> **AIM OF THE TASK**: Answer with the exact lines of the following material from the one containing "Toggle Crop View in the floor plan status bar" through the one containing "Image resolution: width=709", both end lines included.

> **RECORDS TO USE**:
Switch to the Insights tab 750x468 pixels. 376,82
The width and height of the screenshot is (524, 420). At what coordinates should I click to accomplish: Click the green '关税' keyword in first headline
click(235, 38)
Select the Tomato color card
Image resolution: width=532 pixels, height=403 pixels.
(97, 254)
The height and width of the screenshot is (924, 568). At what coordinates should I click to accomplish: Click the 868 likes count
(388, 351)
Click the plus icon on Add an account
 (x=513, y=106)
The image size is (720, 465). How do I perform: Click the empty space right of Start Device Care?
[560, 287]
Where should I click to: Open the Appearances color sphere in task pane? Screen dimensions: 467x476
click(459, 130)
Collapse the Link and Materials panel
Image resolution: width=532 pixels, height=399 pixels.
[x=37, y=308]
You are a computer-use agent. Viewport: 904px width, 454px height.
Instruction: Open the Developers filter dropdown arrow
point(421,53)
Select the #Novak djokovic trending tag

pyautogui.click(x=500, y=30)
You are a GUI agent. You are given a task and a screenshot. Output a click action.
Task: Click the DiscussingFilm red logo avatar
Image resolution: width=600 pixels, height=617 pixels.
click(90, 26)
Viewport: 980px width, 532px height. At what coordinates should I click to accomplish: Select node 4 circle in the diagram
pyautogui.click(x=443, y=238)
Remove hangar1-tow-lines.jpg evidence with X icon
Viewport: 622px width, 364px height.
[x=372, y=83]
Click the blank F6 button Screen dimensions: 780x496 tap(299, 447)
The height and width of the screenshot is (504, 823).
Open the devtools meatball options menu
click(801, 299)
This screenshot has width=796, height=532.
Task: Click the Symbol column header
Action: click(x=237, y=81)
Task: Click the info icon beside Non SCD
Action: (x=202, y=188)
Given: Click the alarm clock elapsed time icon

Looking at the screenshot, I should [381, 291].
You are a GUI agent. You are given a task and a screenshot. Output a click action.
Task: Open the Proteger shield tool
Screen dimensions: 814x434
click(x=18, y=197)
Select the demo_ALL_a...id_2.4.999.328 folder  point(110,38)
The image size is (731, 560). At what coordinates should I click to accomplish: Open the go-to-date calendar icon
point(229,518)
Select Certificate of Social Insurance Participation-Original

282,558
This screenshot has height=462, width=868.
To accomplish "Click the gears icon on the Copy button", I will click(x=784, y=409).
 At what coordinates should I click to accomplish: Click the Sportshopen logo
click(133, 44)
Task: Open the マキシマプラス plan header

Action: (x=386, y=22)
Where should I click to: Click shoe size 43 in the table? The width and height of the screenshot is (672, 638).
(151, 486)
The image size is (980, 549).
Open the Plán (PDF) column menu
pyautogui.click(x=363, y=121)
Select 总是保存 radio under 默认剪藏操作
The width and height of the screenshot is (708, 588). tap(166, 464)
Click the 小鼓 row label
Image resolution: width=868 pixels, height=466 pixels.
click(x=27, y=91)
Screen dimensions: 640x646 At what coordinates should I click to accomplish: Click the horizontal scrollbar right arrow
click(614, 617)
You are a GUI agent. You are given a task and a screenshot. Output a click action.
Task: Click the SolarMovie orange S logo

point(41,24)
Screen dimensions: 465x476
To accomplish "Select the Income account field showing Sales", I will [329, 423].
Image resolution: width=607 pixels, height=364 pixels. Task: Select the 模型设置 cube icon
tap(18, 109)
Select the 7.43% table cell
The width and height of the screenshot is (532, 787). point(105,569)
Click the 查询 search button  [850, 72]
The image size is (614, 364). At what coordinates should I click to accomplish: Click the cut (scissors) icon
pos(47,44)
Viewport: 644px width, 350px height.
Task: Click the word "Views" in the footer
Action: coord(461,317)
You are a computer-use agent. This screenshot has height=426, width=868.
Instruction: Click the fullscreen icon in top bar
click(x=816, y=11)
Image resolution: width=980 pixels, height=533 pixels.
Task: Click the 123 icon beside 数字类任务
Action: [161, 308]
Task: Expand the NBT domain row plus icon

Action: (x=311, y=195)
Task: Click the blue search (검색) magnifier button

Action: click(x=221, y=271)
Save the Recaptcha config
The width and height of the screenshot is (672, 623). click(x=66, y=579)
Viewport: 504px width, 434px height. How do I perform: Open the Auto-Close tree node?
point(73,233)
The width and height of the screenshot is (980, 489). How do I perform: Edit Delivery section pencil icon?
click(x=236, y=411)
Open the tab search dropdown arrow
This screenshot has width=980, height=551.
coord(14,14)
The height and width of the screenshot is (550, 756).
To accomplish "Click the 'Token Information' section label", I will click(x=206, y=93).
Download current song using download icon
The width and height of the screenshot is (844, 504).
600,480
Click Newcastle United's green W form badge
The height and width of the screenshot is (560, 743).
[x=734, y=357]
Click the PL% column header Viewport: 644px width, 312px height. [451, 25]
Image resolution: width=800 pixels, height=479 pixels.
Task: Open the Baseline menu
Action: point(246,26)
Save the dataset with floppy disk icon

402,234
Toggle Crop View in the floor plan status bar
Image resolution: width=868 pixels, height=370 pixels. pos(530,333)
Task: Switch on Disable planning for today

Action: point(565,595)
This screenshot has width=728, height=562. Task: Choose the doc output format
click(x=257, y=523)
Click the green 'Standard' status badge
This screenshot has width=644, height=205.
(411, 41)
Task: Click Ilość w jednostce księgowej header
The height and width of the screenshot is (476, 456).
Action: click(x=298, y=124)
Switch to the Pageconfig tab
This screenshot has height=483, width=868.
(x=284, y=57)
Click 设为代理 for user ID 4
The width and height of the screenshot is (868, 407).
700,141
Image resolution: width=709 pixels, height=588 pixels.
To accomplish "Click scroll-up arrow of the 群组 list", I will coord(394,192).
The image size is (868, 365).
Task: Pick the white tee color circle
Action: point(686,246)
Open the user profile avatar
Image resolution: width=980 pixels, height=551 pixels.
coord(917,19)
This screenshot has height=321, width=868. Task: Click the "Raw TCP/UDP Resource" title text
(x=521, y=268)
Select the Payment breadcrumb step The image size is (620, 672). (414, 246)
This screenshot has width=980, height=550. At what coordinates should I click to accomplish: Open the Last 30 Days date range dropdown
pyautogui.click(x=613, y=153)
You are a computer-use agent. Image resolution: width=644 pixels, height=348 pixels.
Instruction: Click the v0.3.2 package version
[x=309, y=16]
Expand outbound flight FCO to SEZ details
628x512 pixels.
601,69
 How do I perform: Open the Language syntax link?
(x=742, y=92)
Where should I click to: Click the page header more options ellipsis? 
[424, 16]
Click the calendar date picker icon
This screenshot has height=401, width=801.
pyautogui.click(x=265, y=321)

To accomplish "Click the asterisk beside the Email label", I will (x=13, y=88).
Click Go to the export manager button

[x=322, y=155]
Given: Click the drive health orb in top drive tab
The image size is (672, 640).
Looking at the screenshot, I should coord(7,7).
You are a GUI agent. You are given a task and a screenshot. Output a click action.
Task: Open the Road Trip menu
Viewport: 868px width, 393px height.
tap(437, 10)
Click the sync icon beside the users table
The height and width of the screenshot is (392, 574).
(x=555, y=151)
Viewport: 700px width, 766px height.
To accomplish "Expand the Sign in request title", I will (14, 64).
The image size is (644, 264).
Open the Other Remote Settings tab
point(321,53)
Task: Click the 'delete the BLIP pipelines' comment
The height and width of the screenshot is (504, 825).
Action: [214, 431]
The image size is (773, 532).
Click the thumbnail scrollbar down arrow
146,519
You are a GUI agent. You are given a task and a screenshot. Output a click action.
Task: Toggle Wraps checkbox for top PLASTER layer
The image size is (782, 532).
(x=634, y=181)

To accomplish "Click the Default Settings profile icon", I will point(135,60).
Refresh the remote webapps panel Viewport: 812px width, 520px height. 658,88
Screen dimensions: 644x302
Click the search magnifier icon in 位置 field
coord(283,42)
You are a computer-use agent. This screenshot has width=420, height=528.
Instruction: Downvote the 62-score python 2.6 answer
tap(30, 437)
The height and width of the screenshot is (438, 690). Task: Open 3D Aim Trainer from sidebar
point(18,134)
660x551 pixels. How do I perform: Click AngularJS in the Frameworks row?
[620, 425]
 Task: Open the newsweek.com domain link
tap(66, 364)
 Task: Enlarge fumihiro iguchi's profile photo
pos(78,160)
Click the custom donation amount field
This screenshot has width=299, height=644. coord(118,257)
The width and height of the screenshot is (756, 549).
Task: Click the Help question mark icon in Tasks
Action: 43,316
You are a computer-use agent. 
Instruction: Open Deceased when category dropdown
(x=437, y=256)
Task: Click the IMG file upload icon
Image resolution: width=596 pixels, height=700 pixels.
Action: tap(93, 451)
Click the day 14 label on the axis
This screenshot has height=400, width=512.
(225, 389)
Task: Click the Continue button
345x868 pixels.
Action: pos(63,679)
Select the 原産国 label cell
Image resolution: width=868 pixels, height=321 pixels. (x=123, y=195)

> **ANSWER SPACE**:
Toggle Crop View in the floor plan status bar
Image resolution: width=868 pixels, height=370 pixels. pos(530,333)
Task: Switch on Disable planning for today

Action: point(565,595)
This screenshot has width=728, height=562. Task: Choose the doc output format
click(x=257, y=523)
Click the green 'Standard' status badge
This screenshot has width=644, height=205.
(411, 41)
Task: Click Ilość w jednostce księgowej header
The height and width of the screenshot is (476, 456).
Action: click(x=298, y=124)
Switch to the Pageconfig tab
This screenshot has height=483, width=868.
(x=284, y=57)
Click 设为代理 for user ID 4
The width and height of the screenshot is (868, 407).
700,141
Image resolution: width=709 pixels, height=588 pixels.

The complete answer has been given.